Classic or skate ski?
Classic skiing is the traditional way to cross country ski where we compress the ski by kicking and gliding with the other ski. Skate skiing is more like ice skating or roller skating, using the side to side motion to propel yourself.
Wax or no wax?
Both types of skis need to be "waxed" to get a good glide. A "no wax" ski actally has a textured pattern under the foot area to grip the snow for a "kick". A "waxable" ski needs to have a kick wax applied under the foot area to be able to grip the snow. Both types should still have a glidewax on the tips and tails. This wax could be an easy-to-apply liquid or paste glidewax or an iron-on glide wax.
Touring or BC?
Touring skis are our most popular skis for many reasons. They can be used in groomed areas, in places where others have skied before you, or occasionally breaking your own trail. They come in "wax" and "no wax" and mosty in a mid-length style ski making them stable and easy to control. BC skis are usually wider than touring skis, giving us more flotation in deeper snow. Also, most BC skis usually have metal edges which helps the skis maintain their track when skiing icy conditions, going over debris, facilitating a turn going down hill or when simply kicking and gliding in non-groomed terrain. Many times a more substantial boot and binding are needed due to having a larger ski.

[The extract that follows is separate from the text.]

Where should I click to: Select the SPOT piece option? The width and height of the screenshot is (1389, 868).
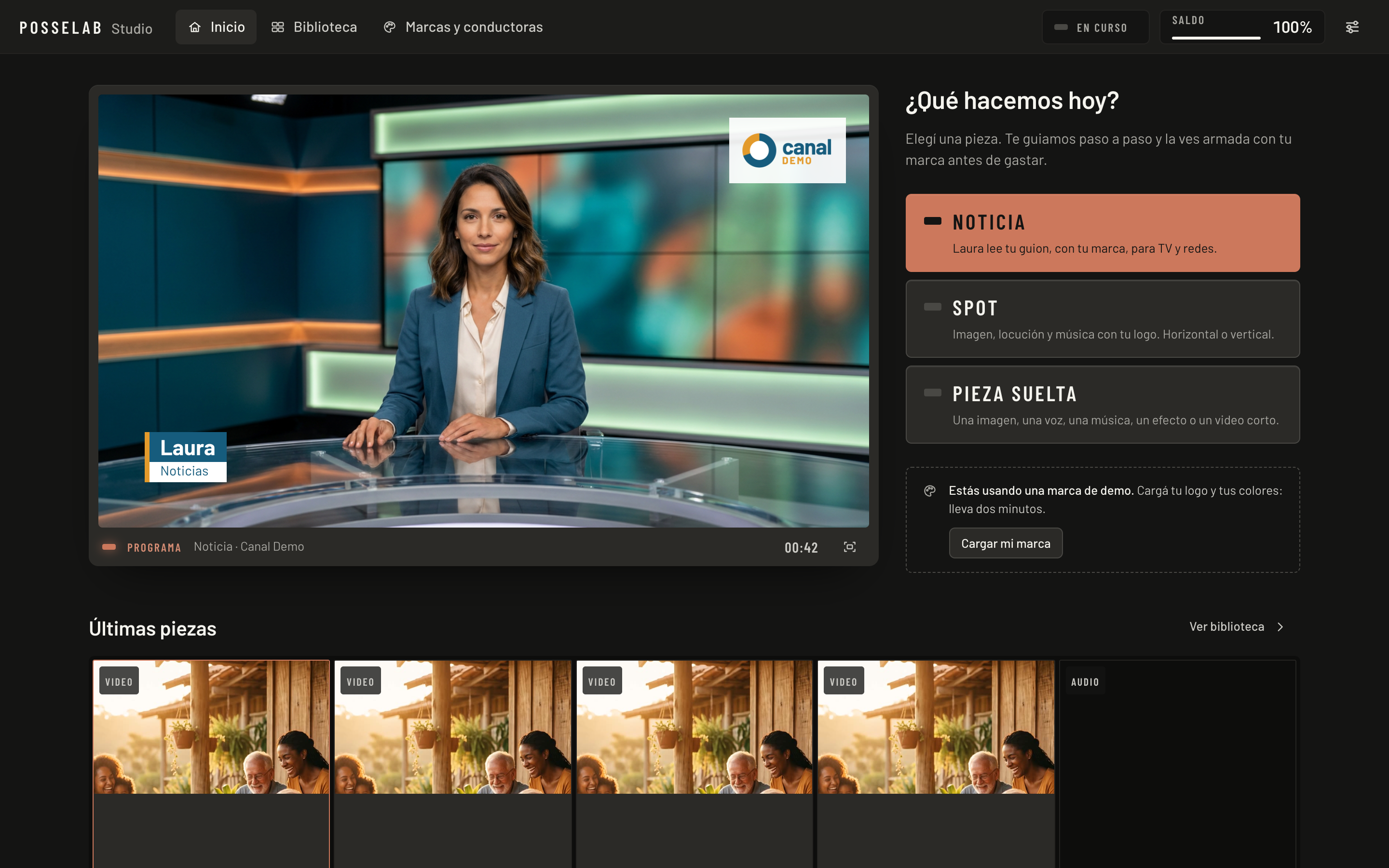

Race or touring? (classic skis)
Touring skis are what most people use to get out and enjoy the trails. They can be "full length" or the more popular "mid length". They are easier to control, they are stable and easier to maneuver. If speed is not your number one goal, these are your skis. Race skis are typically a full length ski as a longer ski glides better. They are narrow and made from light weight, hightech materials. If getting to the finish line first or speed is your goal, ask for a race ski.
What length ski?
Skis come in many lengths and it can be confusing. Classic skis can be a "full length" or "mid length" ski. The rule of thumb for a full length ski is to reach above ones head and the ski length will be at your wrist. A mid length ski is a bit overhead height. A longer ski will lgide better but a mid length ski is more maneuverable and stable. Decide what areas you'll be skiing in and go form there!
What is camber?
Camber is the "arc" formed in ski's construction. Camber is what gives the ski "flex". In classic skiing, it keeps the "kick area" of the ski off the snow while gliding. In skate skiing, it provides the "spring" one needs to transfer weight to the other ski and helps minimalize the amount of ski in contact with the snow.
You got skis at a garage sale, will they work?
Skis come with a different camber or flex to accomodate the different weights of skiers. A ski for a 200lb skier will have more camber than a ski for a 120lb skier. Being on a ski not designed for your weight can make for an unjoyable experience. Unfortunately its not a one size fits all construction.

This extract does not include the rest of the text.